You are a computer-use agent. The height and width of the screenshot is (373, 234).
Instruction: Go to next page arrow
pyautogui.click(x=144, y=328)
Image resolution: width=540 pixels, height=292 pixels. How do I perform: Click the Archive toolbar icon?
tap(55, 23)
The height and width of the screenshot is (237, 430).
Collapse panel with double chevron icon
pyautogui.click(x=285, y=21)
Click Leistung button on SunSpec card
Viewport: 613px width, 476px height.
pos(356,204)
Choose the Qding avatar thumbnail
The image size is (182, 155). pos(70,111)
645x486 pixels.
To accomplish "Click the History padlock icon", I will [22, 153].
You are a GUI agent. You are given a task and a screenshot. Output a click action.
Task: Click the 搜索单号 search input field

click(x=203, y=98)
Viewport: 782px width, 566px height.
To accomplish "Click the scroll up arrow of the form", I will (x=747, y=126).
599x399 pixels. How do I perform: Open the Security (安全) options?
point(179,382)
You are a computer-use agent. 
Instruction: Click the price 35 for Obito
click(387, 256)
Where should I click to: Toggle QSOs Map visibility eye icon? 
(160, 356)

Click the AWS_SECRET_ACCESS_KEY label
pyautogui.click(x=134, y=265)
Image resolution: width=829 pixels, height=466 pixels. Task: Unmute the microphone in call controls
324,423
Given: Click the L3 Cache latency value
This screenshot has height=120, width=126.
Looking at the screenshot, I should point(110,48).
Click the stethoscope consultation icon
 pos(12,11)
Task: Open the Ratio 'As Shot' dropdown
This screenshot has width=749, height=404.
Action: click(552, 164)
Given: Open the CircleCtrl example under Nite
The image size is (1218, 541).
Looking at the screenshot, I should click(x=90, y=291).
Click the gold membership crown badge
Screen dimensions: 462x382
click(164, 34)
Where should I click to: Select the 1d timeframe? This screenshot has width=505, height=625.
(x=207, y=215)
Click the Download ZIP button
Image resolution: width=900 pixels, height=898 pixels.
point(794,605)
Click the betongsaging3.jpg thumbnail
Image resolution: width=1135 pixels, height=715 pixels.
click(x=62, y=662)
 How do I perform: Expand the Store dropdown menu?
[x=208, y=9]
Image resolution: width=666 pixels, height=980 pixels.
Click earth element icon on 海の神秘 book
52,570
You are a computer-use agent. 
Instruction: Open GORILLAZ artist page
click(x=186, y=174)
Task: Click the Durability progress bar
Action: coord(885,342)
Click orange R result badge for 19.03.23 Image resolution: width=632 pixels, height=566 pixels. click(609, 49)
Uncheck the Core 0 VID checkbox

> Exercise instructions
The answer must be every line of the listing that holds the word "will".

> Written response
To accomplish "Click the History padlock icon", I will [22, 153].
To accomplish "Click the scroll up arrow of the form", I will (x=747, y=126).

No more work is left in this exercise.